Schoenberg’s harrowing odyssey through darkness to a point of hope, and Towgood’s Expressionist explorations of the world around her are on view at the Brand Library Art Galleries in two highly complementary solo shows.

Schoenberg began her series with “In Order to Rise,” which depicts the V-like symbol for peace or victory coming apart and dripping with blood. She distorts the shapes of yellow stars labeled “Jude” and “Juif”--which represent the cloth patches that Jewish people in Nazi Germany were forced to wear to identify them as Jews--in “Star of David.” The bright yellow color of these stars set against a black background make this painting especially disturbing.

” Kristalnacht (Night of Broken Glass)” presents a tallit--a Jewish prayer shawl--covered with broken mirror pieces, painted swastika and disembodied hands crying out in despair.

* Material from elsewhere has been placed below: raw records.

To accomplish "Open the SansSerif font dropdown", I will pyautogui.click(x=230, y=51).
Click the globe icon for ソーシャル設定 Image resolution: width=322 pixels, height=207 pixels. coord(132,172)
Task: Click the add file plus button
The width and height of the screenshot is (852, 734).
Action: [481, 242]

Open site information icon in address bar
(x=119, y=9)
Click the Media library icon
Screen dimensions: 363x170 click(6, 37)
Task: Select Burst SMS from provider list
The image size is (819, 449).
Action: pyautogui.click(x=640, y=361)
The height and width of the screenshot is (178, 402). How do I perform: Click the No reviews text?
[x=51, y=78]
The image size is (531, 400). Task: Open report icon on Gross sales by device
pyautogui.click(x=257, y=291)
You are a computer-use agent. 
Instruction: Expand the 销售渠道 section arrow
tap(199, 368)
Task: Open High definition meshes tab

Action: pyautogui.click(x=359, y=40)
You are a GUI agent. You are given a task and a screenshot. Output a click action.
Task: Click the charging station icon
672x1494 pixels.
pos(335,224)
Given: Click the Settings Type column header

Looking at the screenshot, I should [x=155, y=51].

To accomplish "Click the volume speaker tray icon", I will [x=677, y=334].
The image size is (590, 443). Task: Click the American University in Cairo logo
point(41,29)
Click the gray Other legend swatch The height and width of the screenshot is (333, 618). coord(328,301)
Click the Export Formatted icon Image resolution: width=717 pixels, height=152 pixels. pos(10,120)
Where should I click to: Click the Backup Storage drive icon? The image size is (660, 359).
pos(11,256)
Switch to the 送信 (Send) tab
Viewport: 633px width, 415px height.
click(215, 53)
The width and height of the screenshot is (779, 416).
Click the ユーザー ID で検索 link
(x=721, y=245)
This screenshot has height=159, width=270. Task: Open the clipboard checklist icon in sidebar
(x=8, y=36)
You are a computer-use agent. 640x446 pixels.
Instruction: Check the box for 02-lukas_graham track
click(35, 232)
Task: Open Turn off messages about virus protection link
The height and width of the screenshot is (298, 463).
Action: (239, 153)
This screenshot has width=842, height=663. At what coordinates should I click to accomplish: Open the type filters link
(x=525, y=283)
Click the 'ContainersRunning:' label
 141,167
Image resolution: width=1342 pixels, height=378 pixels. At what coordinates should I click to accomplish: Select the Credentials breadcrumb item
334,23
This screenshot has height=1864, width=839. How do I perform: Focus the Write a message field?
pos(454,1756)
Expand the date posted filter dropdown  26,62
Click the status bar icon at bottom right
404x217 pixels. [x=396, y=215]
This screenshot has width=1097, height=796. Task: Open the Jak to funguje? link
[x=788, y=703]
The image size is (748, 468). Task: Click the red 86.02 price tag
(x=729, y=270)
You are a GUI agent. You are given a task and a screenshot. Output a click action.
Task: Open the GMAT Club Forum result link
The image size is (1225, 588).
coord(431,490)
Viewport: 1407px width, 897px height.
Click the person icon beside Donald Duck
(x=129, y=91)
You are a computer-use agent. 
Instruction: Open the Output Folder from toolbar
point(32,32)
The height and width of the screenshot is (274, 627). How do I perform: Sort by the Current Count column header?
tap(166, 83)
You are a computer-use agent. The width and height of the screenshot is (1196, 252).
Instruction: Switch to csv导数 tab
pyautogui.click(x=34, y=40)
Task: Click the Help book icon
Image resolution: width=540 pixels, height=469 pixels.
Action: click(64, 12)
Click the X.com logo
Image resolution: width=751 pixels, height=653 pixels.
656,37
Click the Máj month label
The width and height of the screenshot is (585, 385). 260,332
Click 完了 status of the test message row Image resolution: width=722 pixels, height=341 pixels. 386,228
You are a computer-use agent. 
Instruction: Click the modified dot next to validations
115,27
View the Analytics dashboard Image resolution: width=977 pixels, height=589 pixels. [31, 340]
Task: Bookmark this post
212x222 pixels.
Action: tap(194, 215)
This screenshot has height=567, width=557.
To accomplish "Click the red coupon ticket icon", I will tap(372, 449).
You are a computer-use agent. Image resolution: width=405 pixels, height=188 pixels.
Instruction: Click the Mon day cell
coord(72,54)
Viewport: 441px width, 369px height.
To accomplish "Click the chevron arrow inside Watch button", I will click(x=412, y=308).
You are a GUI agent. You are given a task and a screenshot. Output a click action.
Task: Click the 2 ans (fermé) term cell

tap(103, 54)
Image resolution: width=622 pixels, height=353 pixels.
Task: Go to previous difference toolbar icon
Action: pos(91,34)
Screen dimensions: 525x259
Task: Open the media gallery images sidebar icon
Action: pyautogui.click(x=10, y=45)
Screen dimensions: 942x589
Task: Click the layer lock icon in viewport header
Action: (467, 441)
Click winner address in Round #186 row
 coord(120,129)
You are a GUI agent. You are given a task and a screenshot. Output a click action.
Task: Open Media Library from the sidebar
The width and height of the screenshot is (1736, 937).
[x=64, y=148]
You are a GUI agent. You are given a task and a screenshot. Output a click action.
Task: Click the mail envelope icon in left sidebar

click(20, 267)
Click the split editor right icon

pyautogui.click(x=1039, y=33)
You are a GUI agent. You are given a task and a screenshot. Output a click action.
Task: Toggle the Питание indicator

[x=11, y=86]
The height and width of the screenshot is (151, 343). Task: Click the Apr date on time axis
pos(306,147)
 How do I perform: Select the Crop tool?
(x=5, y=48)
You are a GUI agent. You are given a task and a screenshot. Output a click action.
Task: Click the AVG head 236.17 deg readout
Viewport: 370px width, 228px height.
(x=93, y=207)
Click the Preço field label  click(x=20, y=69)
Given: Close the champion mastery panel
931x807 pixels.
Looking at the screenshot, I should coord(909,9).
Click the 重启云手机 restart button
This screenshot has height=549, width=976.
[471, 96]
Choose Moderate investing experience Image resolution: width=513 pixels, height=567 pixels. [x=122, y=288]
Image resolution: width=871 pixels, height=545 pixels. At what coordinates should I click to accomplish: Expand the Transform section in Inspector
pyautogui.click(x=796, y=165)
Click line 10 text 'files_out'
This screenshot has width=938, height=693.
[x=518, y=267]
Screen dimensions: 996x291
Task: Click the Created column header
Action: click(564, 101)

Railroad tracks symbolize the train that brought thousands to the camp in “ Arbeit Macht Frei (Work Makes You Free).” A prisoner hangs over flowers in “The Commandant Loved Flowers,” which Schoenberg painted on a door. However, she ends the series on a hopeful note with “Butterflies for Life” and “Seeds for Hope.”

Schoenberg, 75, said she has read extensively about history from the Nazi period since she joined the WACs, the Women’s Army Corps of the United States Army, in 1943.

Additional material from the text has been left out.